2. IAS 2: Inventories
3. IAS 7: Cash Flow Statements
4. IAS 8: Accounting Policies, Changes in Accounting Estimates and Errors
5. IAS 10: Events after the Balance Sheet Date
6. IAS 11: Construction Contracts
7. IAS 12: Income Taxes
8. IAS 14: Segment Reporting
9. IAS 16: Property, Plant and Equipment
10. IAS 17: Leases
11. IAS 18: Revenue
12. IAS 19: Employee Benefits
13. IAS 20: Accounting for Government Grants and Disclosure of Government Assistance
14. IAS 21: The Effects of Changes in Foreign Exchange Rates
15. IAS 23: Borrowing Costs
16. IAS 24: Related Party Disclosures
17. IAS 26: Accounting and Reporting by Retirement Benefit Plans
18. IAS 27: Consolidated Financial Statements
19. IAS 28: Investments in Associates
20. IAS 29: Financial Reporting in Hyperinflationary Economies
21. IAS 31: Interests in Joint Ventures
22. IAS 33: Earnings per Share
23. IAS 34: Interim Financial Reporting
24. IAS 36: Impairment of Assets]
25. IAS 37: Provisions, Contingent Liabilities and Contingent Assets
26. IAS 38: Intangible Assets
27. IAS 39: Financial Instruments: Recognition and Measurement
28. IAS 40: Investment Property
29. IAS 41: Agriculture
Impact of Convergence
The age-old nomenclature of Balance Sheet will give way to “Statement of Financial Position” (SOFP) and the Profit and Loss Account will give way to “Statement of Comprehensive Income” (SOCI).
The ‘Rule Driven’ Indian GAAP and US GAAP will change to the ‘Principle Driven’ IFRS.

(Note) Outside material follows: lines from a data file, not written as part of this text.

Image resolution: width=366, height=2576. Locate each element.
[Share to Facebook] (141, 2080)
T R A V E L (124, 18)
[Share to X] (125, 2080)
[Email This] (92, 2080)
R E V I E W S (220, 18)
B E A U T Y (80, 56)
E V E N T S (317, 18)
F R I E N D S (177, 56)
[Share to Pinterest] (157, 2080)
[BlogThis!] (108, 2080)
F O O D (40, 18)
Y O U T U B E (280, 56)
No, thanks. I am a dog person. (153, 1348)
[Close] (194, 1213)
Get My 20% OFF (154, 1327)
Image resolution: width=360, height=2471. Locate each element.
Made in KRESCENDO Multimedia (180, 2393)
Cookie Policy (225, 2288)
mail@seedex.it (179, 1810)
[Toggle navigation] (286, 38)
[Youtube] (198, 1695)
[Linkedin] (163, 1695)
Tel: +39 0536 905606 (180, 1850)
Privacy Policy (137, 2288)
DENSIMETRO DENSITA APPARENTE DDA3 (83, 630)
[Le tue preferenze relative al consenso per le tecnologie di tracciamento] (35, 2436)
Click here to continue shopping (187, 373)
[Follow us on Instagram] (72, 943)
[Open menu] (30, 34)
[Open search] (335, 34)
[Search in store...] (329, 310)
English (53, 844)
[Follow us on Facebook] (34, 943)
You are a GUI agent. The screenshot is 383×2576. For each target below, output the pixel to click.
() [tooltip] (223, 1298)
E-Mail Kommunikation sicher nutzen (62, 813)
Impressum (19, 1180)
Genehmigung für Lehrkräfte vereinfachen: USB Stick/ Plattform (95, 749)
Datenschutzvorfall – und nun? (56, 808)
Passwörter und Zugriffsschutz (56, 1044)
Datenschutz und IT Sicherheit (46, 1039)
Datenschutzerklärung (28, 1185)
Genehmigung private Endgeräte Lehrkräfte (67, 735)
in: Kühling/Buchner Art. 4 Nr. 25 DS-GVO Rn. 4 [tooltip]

As per the Indian GAAP, the concept is of ‘True and Fair’ presentation of the financial statements. But in IFRS the concept is whether the accounts are ‘IFRS compliant’. Henceforth there will not be any qualified audit report or disclaimer of opinion. Audit report has to state that whether the accounts are IFRS complaint or not. The gimmicks
However, major impacts are expected in processes and systems, operations, taxation planning, treasury and forex operations, debt covenants, compensation plans, revenue contracts, joint ventures and alliances and investor communications.
Conclusion
The roll over to IFRS is time and cost consuming and needs extensive planning and detailing. Conversion is much more than a technical accounting issue. IFRS adoption may significantly affect company’s day-to-day operations and may even impact the reported profitability of the business itself. Conversion brings a one-time opportunity to comprehensively reassess financial reporting and take “a clean sheet of paper” approach to financial policies and processes.
In the tax planning front, companies need to start identifying the differences that will arise and consider what the potential tax implications maybe. With the deadline fast approaching , IFRS conversion should be taken as an opportunity to align the tax provisioning and reporting processes.
Correct implementation will ensure that IFRS convergence results in tangible benefits, whereby financial statements prepared using the converged Indian framework are useful to meet all relevant purposes within and outside India.